Your release does not include claims or rights that cannot be released by private agreement under federal or applicable state or local law including, but not limited to, the Fair Labor Standards Act, applicable workers’ compensation or unemployment compensation statutes, and any claims for indemnification under applicable state law. Likewise, your release does not include any claims for benefits you may have under the Company’s other employee benefit plans.
Nothing in this Release shall be construed to prohibit you from filing a charge with the Equal Employment Opportunity Commission, the United States Department of Labor, the National Labor Relations Board or any comparable state or local agencies. In addition, this release does not limit your right to testify, assist, or participate in an investigation, hearing or proceeding conducted by the EEOC under the ADEA, Title VII of the Civil Rights Act as amended, the Americans with Disabilities Act is the Equal Pay Act. Notwithstanding the foregoing, you agree to waive your right to recover monetary damages in any charge, complaint, or lawsuit filed by you or by anyone else including the EEOC, on your behalf.
By signing this Release, you further agree as follows:
1. You understand and agree that, under the Older Workers Benefit Protection Act of 1990 (“OWBPA”), your waiver of rights under the ADEA must be knowing and voluntary and that, by execution of this Release, you acknowledge that the following requirements of the OWBPA have been met:
this Release is part of an agreement between you and the Company, and that you have carefully read and understand this Release;
this Release specifically refers to rights or claims arising under ADEA;
you are not waiving rights or claims that may arise after the date the Release is executed;
your waiver of rights or claims is in exchange for consideration in addition to anything of value to which you are already entitled;
you have been advised in writing that you should consult with an attorney before executing this Release;
you understand that you are given a period of twenty-one (21) days within which to consider this Release, and if you sign this Release before the expiration of the 21-day consideration period, then you will waive your right to the full consideration period; and
you understand that you may revoke this Release during the seven (7) day period following its execution, and that the Release shall not become effective or enforceable until the revocation period has expired. You further understand that if you elect to
revoke this Release you must do so in writing, addressed to [insert name of HR contact], [insert title], [insert name of business unit], [insert address] within the seven (7) day revocation period or this Agreement will become effective and you will be bound by its terms and conditions.
2. You acknowledge that you will comply in full with the terms of any agreement regarding proprietary information or intellectual property which you have signed in connection with your employment with the Company, any subsidiary thereof and any company acquired by or merged with the Company.
3. You agree that you are not acting under any other inducement or under any coercion, threat or duress.

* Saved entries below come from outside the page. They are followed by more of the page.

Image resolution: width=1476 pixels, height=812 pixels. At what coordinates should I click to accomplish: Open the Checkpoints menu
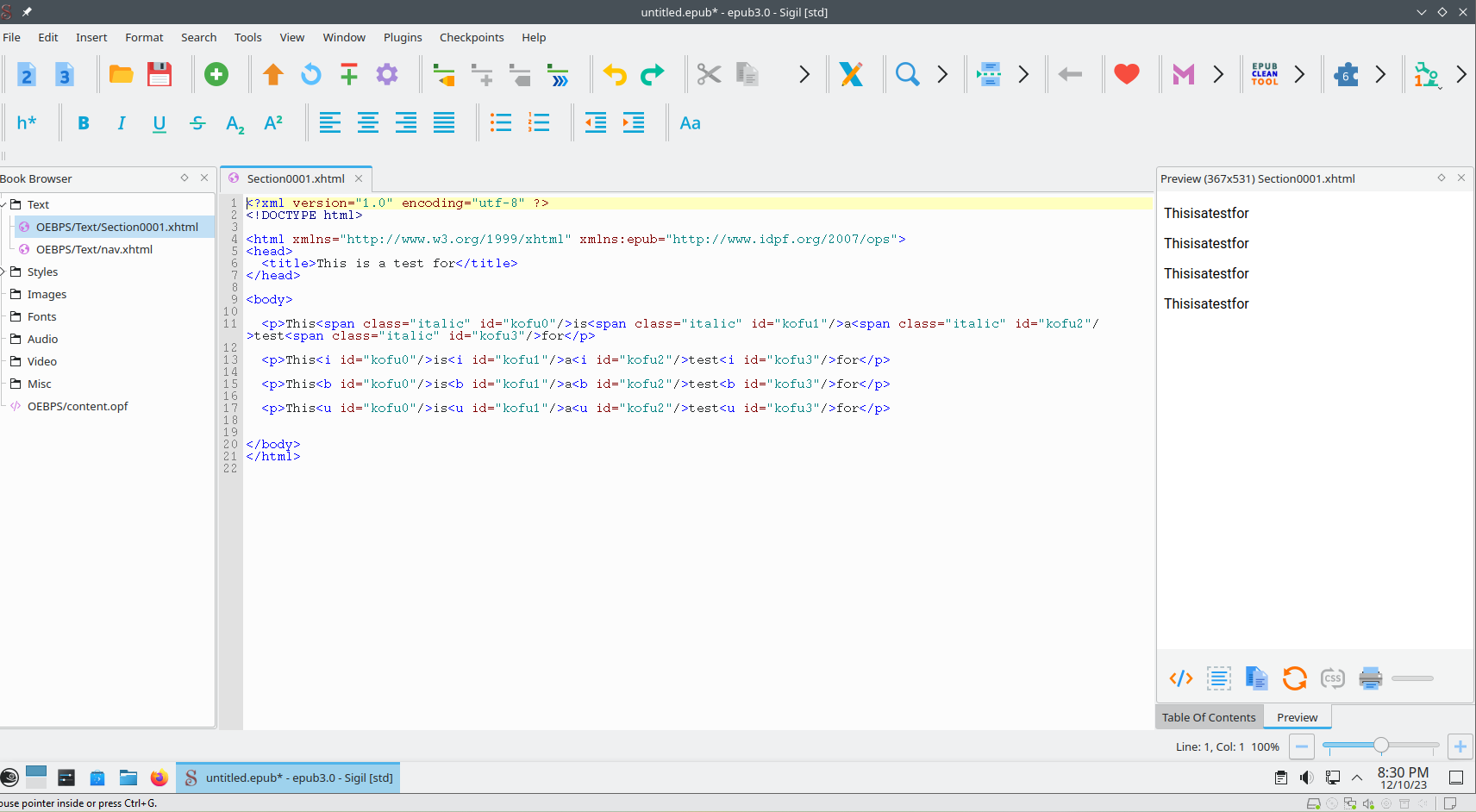[471, 37]
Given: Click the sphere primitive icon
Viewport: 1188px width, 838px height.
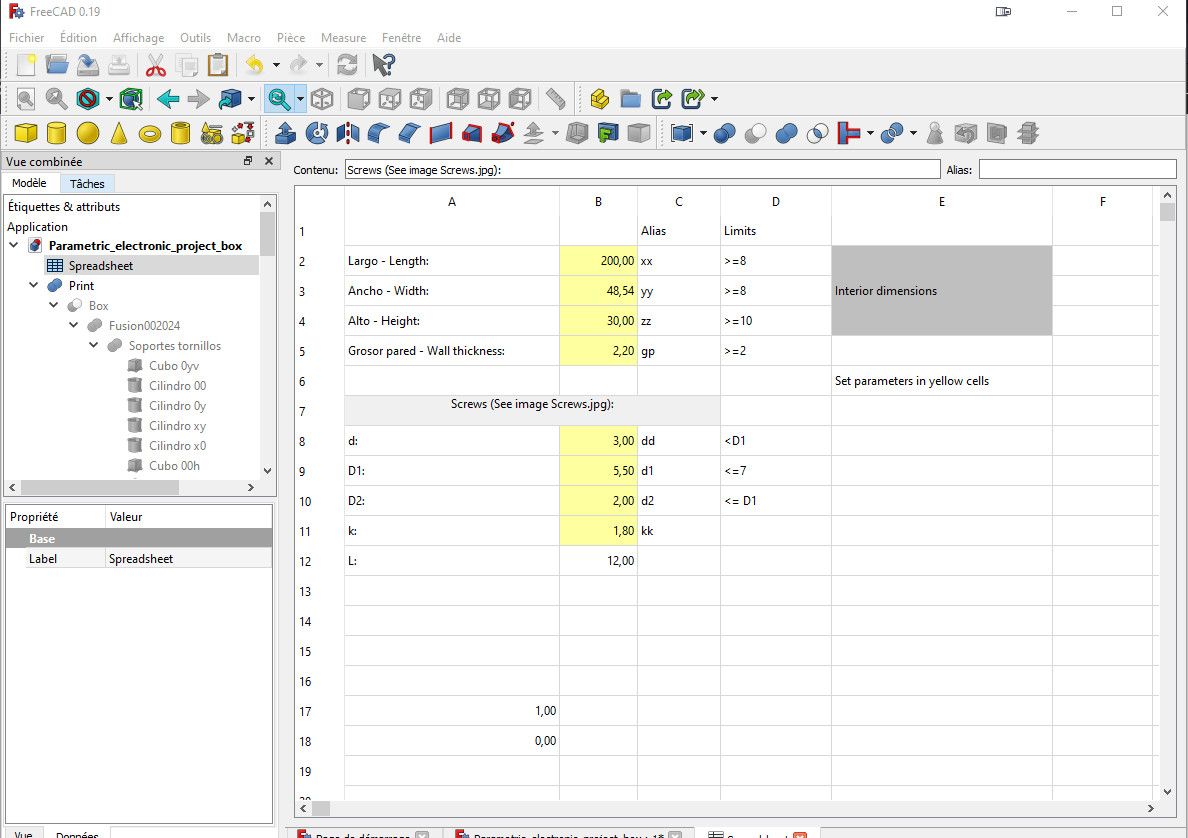Looking at the screenshot, I should [88, 133].
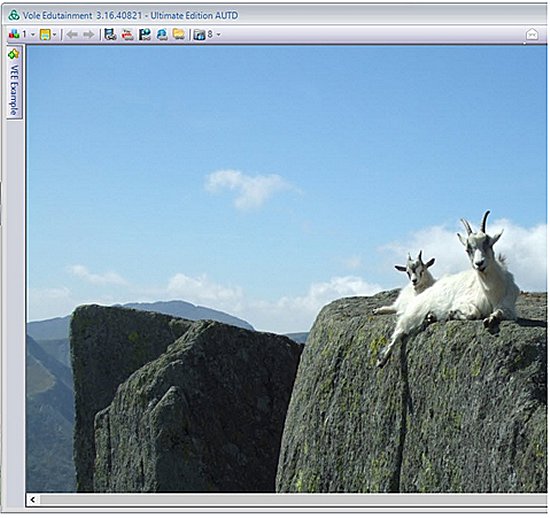
Task: Click the green-yellow icon on the VEE Example tab
Action: tap(14, 54)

You acknowledge that the contents of this Release have been explained to you and that you understand the meaning and legal effect of this Release.

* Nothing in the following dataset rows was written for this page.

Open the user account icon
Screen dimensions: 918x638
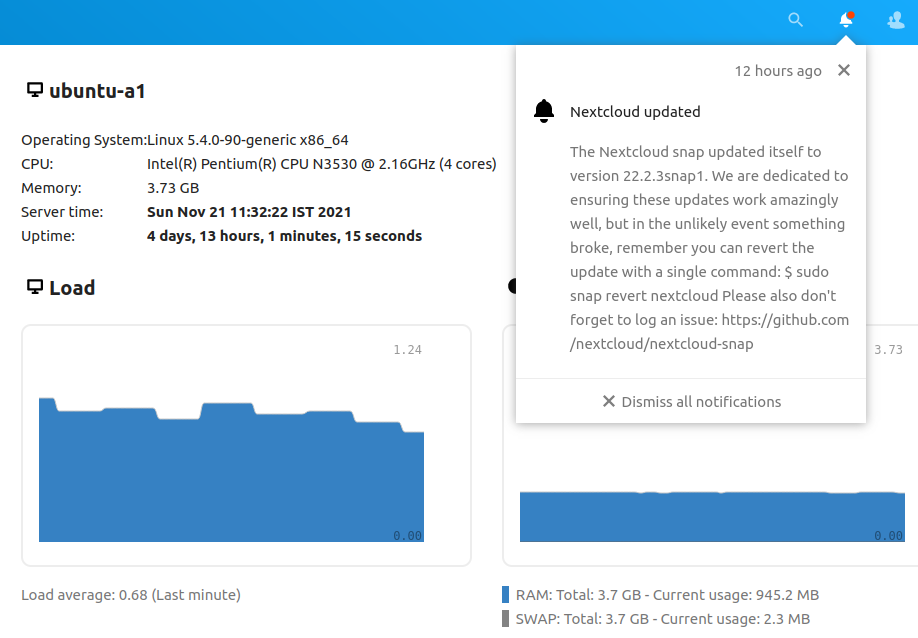(x=895, y=20)
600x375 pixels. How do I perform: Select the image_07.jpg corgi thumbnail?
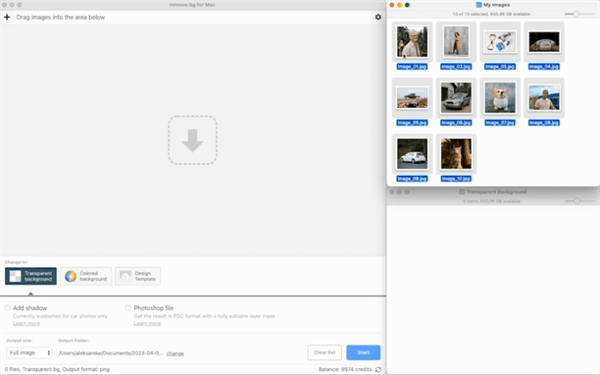click(x=500, y=98)
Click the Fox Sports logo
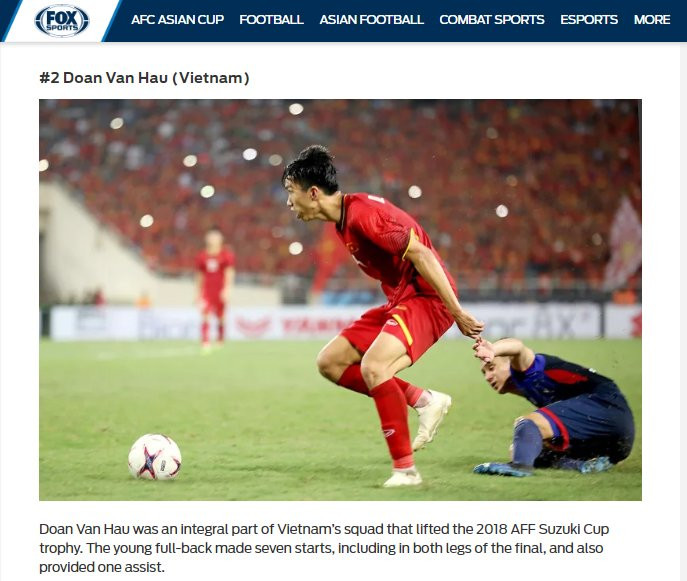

4. The provisions of this Release are severable, and if any part of it is found to be invalid, void or unenforceable, the remaining provisions shall nevertheless continue in full force without being impaired or invalidated in any way.

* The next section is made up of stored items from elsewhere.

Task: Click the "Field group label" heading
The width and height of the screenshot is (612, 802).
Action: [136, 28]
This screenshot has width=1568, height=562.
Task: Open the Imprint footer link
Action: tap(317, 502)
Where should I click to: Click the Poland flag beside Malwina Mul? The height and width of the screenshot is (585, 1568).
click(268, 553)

5. This Release represents the sole and entire agreement between you and the Released Parties, other than any written agreement regarding proprietary information or intellectual property, and supersedes all prior agreements, negotiations and discussions, other than any written agreement regarding proprietary information or intellectual property, whether written or oral, between you and the Released Parties with respect to your employment and termination of employment.
6. This Release shall not be amended by either party without the written consent of the other party.
I hereby agree to the terms of the Release as described above.